Finance ministers from the Group of Seven (G7) nations are set to hold an emergency meeting to address surging oil prices and growing turmoil in global financial markets triggered by escalating conflict in the Middle East. The urgent discussions come as crude prices soared above $100 per barrel and stock markets across Asia, Europe and North America fell sharply amid fears of major disruptions to global energy supplies.
The meeting, expected to take place virtually, will bring together finance ministers from the United States, United Kingdom, France, Germany, Italy, Canada and Japan, alongside officials from the International Energy Agency (IEA). Officials say the talks will focus on the possibility of releasing strategic petroleum reserves in an attempt to stabilize markets rattled by supply concerns.

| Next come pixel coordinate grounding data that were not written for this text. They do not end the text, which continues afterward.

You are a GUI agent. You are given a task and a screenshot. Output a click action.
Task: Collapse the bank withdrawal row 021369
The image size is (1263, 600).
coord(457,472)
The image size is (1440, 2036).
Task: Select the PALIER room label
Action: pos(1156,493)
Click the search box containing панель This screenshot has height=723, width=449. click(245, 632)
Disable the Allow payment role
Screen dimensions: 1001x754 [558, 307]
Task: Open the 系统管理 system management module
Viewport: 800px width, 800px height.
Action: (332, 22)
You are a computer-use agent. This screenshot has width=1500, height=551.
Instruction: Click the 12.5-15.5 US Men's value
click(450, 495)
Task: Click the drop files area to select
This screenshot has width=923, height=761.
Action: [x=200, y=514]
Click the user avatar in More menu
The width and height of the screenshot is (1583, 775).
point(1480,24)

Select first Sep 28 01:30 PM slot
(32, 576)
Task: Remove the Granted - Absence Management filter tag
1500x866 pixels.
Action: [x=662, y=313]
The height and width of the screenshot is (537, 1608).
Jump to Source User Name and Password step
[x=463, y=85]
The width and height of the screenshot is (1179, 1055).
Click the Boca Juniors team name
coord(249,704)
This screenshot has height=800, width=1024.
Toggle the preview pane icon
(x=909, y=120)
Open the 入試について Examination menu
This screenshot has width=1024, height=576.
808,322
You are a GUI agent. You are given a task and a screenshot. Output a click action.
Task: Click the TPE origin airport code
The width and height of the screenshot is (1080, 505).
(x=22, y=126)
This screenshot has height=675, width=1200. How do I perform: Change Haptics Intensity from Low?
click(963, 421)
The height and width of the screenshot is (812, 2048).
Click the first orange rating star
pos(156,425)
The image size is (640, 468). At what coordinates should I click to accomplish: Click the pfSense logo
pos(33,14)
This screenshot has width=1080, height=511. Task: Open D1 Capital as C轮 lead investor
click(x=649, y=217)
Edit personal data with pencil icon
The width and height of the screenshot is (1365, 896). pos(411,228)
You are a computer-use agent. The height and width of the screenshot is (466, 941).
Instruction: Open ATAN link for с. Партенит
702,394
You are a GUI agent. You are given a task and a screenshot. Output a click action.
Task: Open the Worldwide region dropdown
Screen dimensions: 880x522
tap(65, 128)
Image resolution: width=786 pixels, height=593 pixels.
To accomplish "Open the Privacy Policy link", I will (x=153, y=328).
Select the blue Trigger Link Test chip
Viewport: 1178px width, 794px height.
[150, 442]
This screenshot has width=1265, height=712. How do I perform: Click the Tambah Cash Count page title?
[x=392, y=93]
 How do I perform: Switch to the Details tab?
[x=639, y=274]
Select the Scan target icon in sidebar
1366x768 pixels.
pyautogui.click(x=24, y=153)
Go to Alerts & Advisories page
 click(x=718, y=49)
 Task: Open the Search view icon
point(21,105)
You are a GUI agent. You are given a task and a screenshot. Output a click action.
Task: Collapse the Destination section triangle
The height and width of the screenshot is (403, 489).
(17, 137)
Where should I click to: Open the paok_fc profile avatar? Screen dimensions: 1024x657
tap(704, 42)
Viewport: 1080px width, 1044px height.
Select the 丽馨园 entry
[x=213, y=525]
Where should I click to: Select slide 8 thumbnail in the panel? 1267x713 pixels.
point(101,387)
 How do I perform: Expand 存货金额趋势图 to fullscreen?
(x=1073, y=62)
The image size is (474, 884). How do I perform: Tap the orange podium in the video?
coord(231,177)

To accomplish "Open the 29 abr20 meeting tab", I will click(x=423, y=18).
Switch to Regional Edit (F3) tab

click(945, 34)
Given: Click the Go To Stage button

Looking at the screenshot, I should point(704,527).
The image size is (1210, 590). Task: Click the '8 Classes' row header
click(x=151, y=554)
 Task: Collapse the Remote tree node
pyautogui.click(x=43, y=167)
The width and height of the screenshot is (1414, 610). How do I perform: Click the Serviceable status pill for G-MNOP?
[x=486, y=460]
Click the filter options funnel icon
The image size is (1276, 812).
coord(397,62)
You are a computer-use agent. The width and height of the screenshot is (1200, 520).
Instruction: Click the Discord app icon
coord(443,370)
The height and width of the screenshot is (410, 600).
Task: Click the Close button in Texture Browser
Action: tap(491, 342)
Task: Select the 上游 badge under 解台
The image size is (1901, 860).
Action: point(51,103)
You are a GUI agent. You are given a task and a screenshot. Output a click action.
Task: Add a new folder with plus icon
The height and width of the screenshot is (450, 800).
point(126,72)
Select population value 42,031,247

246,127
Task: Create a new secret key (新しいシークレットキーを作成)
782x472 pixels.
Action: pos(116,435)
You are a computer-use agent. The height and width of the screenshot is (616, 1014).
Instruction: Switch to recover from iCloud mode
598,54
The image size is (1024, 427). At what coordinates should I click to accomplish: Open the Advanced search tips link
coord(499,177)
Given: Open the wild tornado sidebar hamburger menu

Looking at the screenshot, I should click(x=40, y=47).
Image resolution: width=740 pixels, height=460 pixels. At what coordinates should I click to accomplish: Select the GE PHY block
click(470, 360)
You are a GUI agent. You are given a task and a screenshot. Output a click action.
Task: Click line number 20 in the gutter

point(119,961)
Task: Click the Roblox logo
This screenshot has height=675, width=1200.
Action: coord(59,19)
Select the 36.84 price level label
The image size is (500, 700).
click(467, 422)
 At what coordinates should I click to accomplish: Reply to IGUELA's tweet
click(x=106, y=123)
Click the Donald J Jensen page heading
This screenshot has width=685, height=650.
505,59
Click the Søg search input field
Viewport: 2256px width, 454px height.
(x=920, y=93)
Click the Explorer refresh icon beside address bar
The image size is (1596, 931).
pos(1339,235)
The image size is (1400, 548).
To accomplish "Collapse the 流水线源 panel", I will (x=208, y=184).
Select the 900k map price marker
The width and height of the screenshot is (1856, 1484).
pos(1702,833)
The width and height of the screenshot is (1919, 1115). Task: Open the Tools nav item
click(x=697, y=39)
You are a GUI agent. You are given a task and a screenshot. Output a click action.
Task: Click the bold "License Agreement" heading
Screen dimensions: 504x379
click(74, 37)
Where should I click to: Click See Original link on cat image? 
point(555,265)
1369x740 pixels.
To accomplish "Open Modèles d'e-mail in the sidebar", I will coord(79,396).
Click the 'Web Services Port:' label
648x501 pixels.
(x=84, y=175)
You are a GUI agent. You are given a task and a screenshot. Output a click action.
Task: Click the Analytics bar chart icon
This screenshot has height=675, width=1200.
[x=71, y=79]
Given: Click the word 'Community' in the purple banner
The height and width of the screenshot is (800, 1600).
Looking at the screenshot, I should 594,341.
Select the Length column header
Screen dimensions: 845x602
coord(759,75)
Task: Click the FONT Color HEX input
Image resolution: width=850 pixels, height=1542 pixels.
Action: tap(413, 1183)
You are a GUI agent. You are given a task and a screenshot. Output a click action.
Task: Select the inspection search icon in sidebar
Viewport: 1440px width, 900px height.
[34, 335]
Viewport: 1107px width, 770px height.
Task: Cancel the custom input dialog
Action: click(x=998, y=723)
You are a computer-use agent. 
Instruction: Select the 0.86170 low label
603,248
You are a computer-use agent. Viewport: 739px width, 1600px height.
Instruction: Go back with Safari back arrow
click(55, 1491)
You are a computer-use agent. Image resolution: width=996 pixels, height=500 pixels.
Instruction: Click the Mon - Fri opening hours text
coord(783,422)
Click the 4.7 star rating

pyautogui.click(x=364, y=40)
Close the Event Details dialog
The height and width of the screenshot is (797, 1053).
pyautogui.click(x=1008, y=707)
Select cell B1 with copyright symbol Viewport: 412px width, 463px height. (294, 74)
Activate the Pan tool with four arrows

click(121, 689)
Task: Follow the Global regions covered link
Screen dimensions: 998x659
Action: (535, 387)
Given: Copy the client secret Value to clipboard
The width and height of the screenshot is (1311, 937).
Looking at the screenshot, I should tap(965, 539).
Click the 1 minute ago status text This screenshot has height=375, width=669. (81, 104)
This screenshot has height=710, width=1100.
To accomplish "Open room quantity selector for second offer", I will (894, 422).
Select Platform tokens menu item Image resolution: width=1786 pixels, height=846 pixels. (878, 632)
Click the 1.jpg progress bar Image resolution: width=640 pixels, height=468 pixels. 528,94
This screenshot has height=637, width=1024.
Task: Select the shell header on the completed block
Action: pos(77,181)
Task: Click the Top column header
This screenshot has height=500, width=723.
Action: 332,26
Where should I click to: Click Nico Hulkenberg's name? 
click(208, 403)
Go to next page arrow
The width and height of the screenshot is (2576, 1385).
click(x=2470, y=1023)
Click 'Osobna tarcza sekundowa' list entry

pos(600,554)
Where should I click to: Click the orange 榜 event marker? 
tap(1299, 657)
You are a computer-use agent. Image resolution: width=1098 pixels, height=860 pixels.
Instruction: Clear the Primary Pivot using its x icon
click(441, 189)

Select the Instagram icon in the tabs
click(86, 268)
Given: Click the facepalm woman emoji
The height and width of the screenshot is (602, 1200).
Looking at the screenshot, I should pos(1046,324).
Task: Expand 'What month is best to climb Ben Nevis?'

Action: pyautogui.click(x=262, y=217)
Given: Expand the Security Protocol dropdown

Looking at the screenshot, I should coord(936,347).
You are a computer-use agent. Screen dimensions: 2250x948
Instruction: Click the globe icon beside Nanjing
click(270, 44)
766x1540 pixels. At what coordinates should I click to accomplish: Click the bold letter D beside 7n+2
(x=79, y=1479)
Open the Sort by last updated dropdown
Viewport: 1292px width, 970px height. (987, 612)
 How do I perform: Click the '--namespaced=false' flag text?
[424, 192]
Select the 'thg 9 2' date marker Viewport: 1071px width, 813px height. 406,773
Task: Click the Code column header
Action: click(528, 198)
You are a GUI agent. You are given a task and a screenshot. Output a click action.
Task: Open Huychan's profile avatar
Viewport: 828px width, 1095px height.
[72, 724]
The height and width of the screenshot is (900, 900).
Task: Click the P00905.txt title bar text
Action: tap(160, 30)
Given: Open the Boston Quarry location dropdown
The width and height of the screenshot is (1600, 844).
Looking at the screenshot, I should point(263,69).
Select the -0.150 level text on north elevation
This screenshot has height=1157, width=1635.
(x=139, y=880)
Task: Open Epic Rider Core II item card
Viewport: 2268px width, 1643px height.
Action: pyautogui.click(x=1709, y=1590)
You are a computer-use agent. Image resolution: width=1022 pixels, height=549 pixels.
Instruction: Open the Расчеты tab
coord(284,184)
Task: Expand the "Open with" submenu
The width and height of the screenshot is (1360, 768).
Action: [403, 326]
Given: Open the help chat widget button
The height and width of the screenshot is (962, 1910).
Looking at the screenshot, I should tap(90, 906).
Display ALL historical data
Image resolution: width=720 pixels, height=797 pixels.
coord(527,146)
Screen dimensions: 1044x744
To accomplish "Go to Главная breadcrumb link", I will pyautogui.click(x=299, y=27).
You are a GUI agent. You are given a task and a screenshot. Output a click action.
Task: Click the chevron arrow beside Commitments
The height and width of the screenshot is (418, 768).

Oil prices spiked dramatically at the start of the week, with Brent crude briefly climbing to around $119.50 per barrel before easing slightly as news of potential intervention emerged. Analysts attribute the surge to fears that escalating hostilities involving Iran could disrupt shipments through the Strait of Hormuz, a key global energy corridor through which roughly one-fifth of the world’s oil supply passes.
Japanese Finance Minister Satsuki Katayama said the IEA had urged G7 countries to consider a coordinated release of emergency reserves to calm the markets. According to reports, the proposal could involve releasing hundreds of millions of barrels from the strategic stockpiles held by member countries.
Financial markets reacted swiftly to the oil shock. Major stock indexes dropped as investors feared that higher energy costs could fuel inflation and slow economic growth. Japan’s Nikkei index fell nearly 5 percent while South Korea’s Kospi plunged about 6.5 percent, reflecting widespread concerns about the economic fallout from the geopolitical crisis.
The surge in energy prices has also raised alarm among policymakers about broader economic stability. Analysts warn that sustained disruptions in oil supply could push inflation higher and potentially slow global growth if prices remain elevated for a prolonged period. Some projections suggest oil prices could climb even further if shipping through the Strait of Hormuz continues to face disruptions.
Despite the urgency of the situation, G7 officials have yet to reach a consensus on whether to release oil reserves. French officials confirmed that the option remains under discussion, while some countries remain cautious about deploying strategic stockpiles unless supply disruptions worsen.
Energy analysts say the outcome of the emergency meeting could play a critical role in determining whether markets stabilize or face further volatility in the coming weeks. The International Energy Agency holds about 1.2 billion barrels of emergency oil reserves across its member countries, which can be tapped during major supply crises.